(Pixel coordinate grounding data)
+--
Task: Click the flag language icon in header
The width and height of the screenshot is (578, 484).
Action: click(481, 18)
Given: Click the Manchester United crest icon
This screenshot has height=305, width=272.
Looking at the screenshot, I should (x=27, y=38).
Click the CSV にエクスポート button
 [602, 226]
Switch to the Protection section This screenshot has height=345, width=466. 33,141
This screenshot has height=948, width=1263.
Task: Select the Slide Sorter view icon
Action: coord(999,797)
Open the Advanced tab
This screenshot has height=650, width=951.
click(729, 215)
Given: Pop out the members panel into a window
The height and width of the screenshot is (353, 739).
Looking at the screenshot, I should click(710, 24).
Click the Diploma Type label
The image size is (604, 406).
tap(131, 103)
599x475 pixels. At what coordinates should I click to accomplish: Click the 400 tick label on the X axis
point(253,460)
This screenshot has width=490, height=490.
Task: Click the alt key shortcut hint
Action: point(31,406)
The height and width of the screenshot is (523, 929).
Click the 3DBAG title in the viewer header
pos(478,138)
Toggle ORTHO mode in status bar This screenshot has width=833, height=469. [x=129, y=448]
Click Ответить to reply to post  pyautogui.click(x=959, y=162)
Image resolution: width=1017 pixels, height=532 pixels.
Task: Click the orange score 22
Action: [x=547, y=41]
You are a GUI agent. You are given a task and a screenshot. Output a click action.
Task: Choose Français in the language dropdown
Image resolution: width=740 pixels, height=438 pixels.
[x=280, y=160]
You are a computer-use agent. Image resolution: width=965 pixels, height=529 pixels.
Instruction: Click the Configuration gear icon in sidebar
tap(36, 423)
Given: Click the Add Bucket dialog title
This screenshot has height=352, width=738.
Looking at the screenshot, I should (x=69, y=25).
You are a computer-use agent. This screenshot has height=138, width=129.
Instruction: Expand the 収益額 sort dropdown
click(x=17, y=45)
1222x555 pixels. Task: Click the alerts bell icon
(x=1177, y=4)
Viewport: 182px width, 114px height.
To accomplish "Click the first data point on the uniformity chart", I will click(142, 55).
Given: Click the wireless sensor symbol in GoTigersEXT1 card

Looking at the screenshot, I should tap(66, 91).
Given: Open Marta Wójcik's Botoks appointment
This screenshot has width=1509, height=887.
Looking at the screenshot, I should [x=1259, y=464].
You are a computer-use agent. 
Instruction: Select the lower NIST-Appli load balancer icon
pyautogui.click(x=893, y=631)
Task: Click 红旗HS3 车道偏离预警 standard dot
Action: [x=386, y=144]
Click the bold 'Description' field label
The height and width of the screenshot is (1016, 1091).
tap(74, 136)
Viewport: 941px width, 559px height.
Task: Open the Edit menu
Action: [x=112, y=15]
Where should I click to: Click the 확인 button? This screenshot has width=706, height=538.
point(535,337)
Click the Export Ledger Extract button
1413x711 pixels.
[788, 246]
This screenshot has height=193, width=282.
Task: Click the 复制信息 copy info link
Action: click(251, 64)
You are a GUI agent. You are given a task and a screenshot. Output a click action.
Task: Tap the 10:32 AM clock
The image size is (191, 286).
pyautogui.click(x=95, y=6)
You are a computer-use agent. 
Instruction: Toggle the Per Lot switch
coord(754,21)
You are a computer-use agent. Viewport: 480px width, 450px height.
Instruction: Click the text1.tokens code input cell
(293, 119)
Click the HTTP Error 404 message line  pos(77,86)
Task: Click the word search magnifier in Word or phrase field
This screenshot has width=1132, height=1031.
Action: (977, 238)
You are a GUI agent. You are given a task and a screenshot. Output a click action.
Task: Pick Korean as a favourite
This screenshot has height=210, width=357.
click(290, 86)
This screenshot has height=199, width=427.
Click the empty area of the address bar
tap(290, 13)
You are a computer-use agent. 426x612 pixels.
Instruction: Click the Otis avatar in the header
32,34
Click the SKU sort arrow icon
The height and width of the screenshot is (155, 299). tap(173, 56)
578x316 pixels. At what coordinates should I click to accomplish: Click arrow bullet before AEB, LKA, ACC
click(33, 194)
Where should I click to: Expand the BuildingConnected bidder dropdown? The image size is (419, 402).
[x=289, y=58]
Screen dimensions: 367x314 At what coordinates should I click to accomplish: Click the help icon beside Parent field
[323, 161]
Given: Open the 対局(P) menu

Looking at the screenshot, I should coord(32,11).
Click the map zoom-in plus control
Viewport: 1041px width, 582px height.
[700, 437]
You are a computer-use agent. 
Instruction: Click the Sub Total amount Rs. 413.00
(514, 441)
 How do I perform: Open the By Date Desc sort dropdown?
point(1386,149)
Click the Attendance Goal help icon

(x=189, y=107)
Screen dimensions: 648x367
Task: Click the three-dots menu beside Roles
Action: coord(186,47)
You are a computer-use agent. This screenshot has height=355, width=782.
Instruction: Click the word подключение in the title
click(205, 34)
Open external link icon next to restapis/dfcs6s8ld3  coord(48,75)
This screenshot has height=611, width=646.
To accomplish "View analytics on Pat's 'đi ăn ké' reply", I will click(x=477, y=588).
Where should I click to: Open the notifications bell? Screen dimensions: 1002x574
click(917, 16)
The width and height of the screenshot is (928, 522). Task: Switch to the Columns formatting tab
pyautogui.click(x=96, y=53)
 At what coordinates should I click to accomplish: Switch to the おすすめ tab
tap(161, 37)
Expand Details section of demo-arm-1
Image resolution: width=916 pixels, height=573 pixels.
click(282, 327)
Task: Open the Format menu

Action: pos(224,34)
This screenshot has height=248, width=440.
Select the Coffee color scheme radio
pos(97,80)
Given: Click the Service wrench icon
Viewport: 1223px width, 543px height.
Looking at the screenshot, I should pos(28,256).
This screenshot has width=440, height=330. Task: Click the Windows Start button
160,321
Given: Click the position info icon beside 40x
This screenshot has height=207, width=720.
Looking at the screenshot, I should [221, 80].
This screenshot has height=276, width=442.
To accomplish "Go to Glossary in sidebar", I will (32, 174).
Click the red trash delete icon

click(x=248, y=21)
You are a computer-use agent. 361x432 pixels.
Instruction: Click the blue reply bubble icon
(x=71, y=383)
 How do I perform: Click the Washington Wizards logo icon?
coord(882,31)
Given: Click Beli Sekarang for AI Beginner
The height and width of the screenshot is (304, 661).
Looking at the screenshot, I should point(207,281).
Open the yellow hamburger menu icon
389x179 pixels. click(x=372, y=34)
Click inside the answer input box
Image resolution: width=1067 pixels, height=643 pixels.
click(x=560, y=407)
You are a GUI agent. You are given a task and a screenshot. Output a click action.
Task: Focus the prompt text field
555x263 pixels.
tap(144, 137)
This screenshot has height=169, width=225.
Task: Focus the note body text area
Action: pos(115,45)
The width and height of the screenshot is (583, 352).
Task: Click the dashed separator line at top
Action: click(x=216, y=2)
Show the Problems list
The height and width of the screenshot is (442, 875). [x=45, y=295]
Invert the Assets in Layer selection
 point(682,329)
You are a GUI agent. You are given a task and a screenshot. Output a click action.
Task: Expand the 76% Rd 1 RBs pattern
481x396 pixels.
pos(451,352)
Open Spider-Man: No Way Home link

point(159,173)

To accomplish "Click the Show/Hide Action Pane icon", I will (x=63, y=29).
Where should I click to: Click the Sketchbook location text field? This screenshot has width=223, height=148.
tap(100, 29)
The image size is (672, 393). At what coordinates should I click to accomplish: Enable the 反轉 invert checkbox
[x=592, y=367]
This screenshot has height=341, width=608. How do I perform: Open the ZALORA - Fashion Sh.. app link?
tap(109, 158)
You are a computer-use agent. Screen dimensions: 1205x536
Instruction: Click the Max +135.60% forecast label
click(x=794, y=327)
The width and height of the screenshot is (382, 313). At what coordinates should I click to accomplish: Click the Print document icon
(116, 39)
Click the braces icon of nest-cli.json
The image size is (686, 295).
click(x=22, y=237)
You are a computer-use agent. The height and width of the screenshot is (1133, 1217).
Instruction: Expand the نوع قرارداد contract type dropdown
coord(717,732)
+--
# [Task directions]
Above are the records; print exactly the lines from the line with "This screenshot has height=305, width=272." to the line with "Toggle ORTHO mode", including both, and nothing else.

# [Reply]
This screenshot has height=305, width=272.
Looking at the screenshot, I should (x=27, y=38).
Click the CSV にエクスポート button
 [602, 226]
Switch to the Protection section This screenshot has height=345, width=466. 33,141
This screenshot has height=948, width=1263.
Task: Select the Slide Sorter view icon
Action: coord(999,797)
Open the Advanced tab
This screenshot has height=650, width=951.
click(729, 215)
Given: Pop out the members panel into a window
The height and width of the screenshot is (353, 739).
Looking at the screenshot, I should click(710, 24).
Click the Diploma Type label
The image size is (604, 406).
tap(131, 103)
599x475 pixels. At what coordinates should I click to accomplish: Click the 400 tick label on the X axis
point(253,460)
This screenshot has width=490, height=490.
Task: Click the alt key shortcut hint
Action: point(31,406)
The height and width of the screenshot is (523, 929).
Click the 3DBAG title in the viewer header
pos(478,138)
Toggle ORTHO mode in status bar This screenshot has width=833, height=469. [x=129, y=448]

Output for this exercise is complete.